The other day I saw through the glass door of her classroom an interaction with another child. I couldn’t hear what happened but I didn’t need to. Eliza said something to him, he shirked her and turned away. When she turned her face, I saw the disappointment there. I don’t understandwritten across her lowered eyes.

We have passed beyond the threshold where everyone is supposed to play nice or check in with a friend who has hurt feelings. I know this. I also know these schoolyard games will continue. But when I see the effects of rejection on my tiny child I try to pick apart her experience from ones I’ve known and I have a hard time separating her feelings from my own. I feel what she feels, for better or worse. This is one part of motherhood I didn’t see coming.

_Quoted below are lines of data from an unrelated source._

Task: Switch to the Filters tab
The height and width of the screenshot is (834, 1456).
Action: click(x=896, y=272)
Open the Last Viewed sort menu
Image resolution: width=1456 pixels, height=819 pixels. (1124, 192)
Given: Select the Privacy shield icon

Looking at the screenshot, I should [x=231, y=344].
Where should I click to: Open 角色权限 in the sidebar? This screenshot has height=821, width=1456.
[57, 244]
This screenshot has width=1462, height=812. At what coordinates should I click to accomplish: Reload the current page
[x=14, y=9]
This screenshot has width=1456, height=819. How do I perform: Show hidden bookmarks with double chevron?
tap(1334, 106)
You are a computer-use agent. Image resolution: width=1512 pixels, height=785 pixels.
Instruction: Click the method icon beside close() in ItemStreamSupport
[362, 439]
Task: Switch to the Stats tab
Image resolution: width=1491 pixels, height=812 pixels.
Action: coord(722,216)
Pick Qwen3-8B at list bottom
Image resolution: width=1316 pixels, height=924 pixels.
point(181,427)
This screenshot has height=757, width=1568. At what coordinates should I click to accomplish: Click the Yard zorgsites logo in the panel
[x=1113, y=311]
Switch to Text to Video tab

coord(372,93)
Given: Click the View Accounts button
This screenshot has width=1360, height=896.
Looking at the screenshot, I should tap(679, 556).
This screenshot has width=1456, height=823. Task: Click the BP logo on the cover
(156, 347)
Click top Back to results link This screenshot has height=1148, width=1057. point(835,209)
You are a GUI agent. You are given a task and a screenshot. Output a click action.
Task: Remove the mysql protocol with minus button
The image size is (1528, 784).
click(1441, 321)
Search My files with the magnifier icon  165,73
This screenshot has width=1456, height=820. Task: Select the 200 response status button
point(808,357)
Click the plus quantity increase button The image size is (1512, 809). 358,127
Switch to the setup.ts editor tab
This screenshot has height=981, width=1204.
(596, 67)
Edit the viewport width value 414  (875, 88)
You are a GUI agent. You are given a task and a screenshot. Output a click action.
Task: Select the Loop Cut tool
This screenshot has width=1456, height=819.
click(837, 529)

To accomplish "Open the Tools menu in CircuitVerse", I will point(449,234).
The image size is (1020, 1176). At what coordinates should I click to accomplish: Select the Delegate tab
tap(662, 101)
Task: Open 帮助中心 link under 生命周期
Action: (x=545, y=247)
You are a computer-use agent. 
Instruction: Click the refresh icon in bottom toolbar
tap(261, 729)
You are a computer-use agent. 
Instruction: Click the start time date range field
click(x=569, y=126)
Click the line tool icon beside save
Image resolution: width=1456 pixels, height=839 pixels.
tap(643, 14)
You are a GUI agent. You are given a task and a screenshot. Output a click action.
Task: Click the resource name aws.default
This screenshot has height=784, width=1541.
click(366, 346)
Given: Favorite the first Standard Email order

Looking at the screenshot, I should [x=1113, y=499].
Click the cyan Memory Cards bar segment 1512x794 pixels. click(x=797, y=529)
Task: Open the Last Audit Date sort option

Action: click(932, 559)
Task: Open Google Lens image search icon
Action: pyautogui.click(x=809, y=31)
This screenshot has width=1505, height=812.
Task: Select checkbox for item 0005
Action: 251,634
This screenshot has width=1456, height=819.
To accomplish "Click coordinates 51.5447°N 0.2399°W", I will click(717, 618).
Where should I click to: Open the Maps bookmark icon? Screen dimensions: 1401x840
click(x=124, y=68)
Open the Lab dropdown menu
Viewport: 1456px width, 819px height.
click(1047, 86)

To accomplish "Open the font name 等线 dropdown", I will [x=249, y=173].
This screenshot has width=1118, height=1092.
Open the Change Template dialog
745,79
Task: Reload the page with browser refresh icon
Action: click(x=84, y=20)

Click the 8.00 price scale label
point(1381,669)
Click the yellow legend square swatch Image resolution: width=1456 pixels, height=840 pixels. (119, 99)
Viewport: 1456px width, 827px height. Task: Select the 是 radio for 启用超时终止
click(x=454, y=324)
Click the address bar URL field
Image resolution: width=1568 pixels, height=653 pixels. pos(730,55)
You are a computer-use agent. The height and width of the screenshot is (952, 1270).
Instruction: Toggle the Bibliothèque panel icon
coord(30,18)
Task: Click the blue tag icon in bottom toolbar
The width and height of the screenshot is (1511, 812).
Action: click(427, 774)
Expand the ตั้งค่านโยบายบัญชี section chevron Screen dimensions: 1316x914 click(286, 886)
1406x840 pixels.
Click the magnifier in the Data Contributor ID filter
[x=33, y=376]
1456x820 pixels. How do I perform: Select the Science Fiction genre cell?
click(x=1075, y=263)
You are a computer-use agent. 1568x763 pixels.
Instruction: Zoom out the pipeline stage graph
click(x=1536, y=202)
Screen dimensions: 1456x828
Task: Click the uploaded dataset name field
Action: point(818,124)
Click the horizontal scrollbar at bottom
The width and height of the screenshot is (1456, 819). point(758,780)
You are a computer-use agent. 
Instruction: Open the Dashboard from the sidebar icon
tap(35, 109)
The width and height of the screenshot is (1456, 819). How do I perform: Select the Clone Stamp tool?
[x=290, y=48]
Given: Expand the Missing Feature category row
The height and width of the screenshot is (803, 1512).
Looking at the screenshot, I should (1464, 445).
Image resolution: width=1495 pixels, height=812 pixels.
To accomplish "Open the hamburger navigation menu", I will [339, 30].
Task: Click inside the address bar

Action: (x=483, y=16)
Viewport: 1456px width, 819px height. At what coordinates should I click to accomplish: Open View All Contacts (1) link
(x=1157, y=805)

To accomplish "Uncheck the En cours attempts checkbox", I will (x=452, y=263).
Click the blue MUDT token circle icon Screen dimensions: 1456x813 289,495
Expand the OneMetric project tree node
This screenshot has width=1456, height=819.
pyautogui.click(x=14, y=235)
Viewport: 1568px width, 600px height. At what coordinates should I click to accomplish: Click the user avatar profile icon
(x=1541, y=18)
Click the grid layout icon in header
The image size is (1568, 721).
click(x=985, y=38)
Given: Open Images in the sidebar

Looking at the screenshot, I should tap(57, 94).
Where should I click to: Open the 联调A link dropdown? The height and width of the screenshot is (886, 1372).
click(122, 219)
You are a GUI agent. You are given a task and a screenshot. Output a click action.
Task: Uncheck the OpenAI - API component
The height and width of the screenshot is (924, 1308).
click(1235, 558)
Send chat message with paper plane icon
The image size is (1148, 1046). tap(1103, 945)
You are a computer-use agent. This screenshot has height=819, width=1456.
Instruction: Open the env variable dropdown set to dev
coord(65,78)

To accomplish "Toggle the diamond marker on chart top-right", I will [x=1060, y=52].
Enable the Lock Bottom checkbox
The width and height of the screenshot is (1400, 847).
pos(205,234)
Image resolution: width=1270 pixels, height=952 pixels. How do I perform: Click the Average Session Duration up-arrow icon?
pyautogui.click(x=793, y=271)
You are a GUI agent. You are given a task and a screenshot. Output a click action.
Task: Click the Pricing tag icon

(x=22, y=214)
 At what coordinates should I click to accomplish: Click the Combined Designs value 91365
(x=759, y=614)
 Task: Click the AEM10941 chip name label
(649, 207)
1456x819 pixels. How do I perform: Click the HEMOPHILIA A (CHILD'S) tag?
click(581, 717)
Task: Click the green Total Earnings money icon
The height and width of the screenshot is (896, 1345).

My daughter lives in a netherworld somewhere between boy and girl. She plays rough, climbs trees and digs in the sand. She’s not interested in swinging with the girls but sometimes the boys aren’t interested in playing with her because she is a girl. They are kindergartners and these things matter some days. They are starting to realize that there are differences between boys and girls but they are not mature enough to realize when they really matter. Sometimes my daughter gets caught in that crossfire.

I nurse my own sense of rejection as I watch her grapple with hers. In fifth grade when Allison and Laurie told me they wanted to best friends, in seventh grade when it seemed I had no friends, in college when I didn’t seem to fit anywhere. Even as an all grown up mother of two in conversations that make me feel isolated and alone, it’s there.

Standing in the hallway that day I thought of ten different ways to address Eliza’s disappointment. We’ll change schools, we’ll home school, I’ll pull that boy out by his ear. But I suppose none of these are the right answer though the need to do something was nearly overwhelming. Eventually she saw me standing at the door. She smiled and ran over. I scooped her up in her camo pants and light up Spiderman shirt.

“You’re amazing,” I whispered in her ear.

She wrapped herself around me and held on tight. In that moment we had what we both needed.